Scaling up AI models: Researchers are exploring new ways to scale up AI models by generating candidate responses and filtering down to the best one, utilizing synthetic data generation, compound systems, batch inference, and horizontally scalable workflows, and prioritizing verifiability for high performance.
Researchers are exploring new ways to scale up AI models by making more efficient use of existing resources and parallelizing workloads. This includes generating a large number of candidate responses from a model and filtering down to the best one, as demonstrated in the Chinchilla paper. This approach is becoming more common as systems like AlphaGeometry, which utilize synthetic data generation and compound systems, gain popularity. Additionally, the cost of training and inference is becoming a more significant consideration, leading to a shift towards batch inference and horizontally scalable workflows. The paper I recently authored delves deeper into this concept of compound AI systems, where many calls to a model are composed into a network of networks. The principle of verifiability, which refers to problems where it's easier to check an answer than generate one, can guide the architecture of these systems, resulting in high performance. This approach to scaling up AI models is gaining traction as a cost-effective and efficient alternative to traditional methods.
Massive language models: Combining multiple language models in a massive network can significantly improve performance on parallelizable tasks, such as code generation and neural network design, and is expected to become a common approach in the future.

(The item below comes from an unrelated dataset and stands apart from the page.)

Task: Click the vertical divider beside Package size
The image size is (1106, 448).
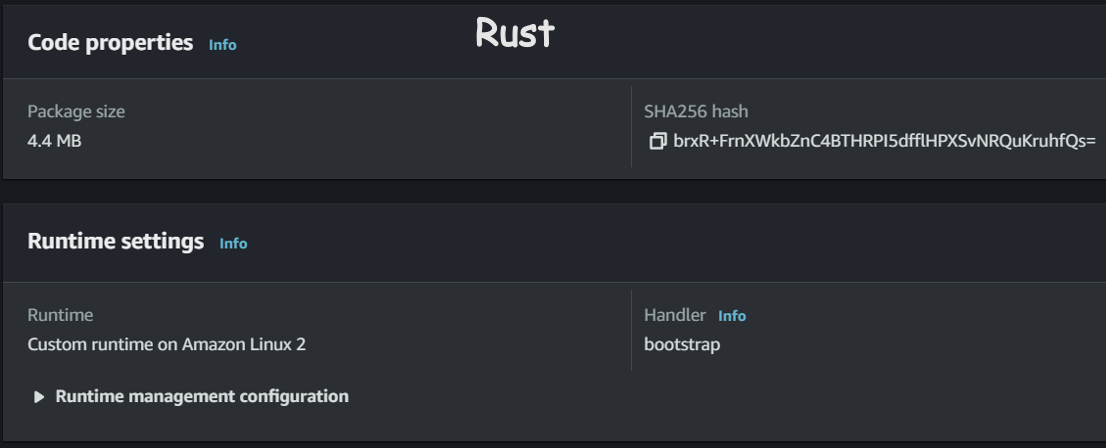Action: pos(631,126)
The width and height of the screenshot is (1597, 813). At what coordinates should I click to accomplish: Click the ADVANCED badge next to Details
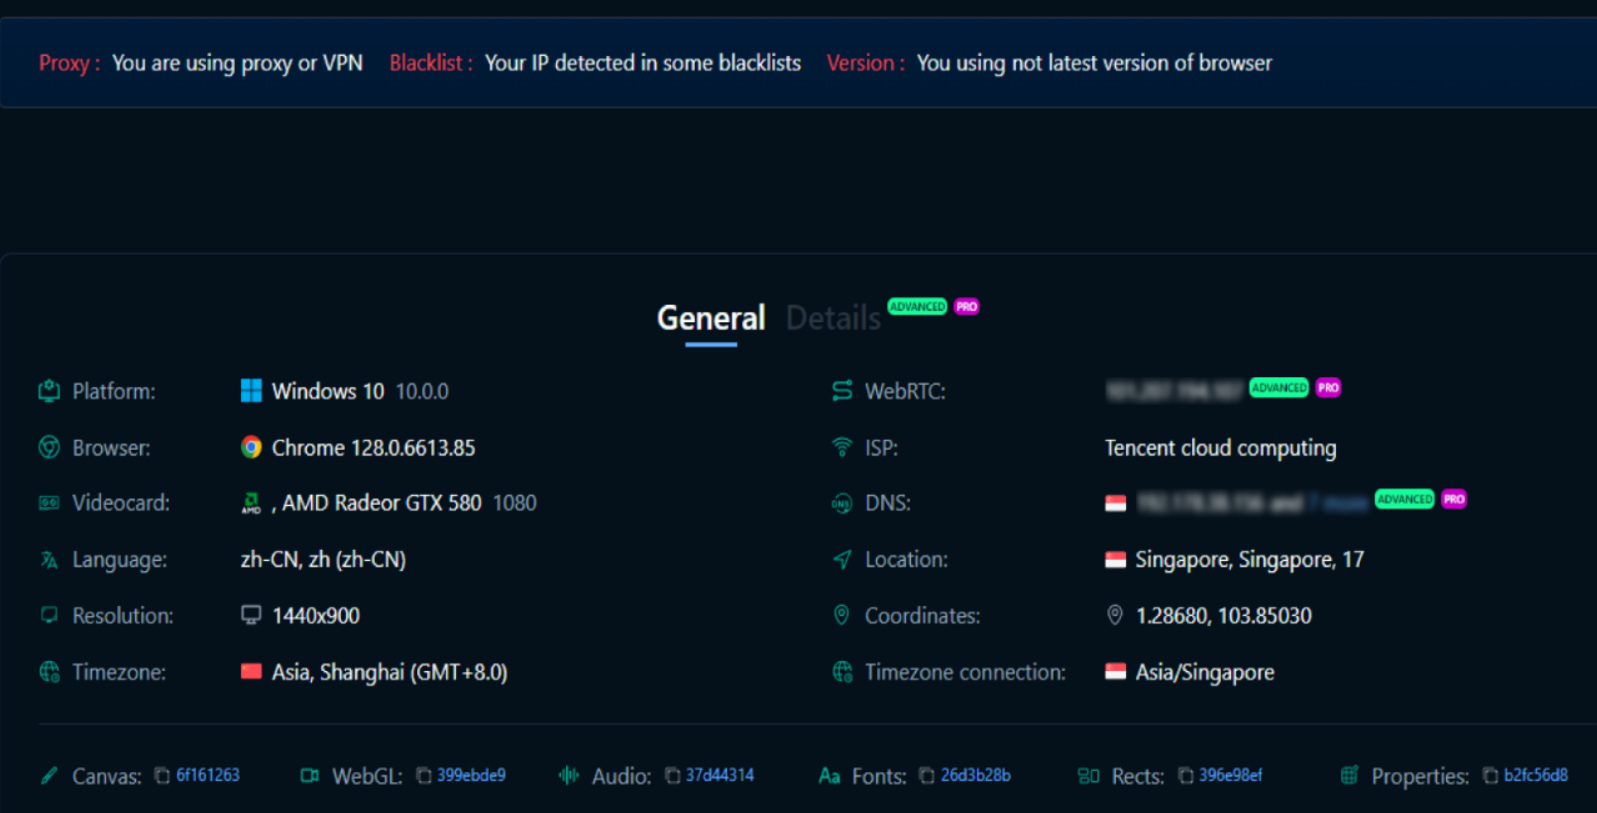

A new approach using pre-training and composing massive networks with multiple language models could significantly improve performance on various tasks, especially those that are more parallelizable. This was demonstrated in a recent paper, where a 3% improvement was achieved on the MMLEU benchmark, which is a notable gap compared to previous best models. The idea is to have each stage in the network composed of the best of multiple language models, making millions of calls to answer a question and then choosing the best response. This approach, while seeming far-fetched now, is expected to become common sense in the future for tasks like code generation, design, and neural network design. The hope is that the community will explore this further, as it seems applicable to downstream tasks and could reduce the need for large, interconnected clusters for cutting-edge work.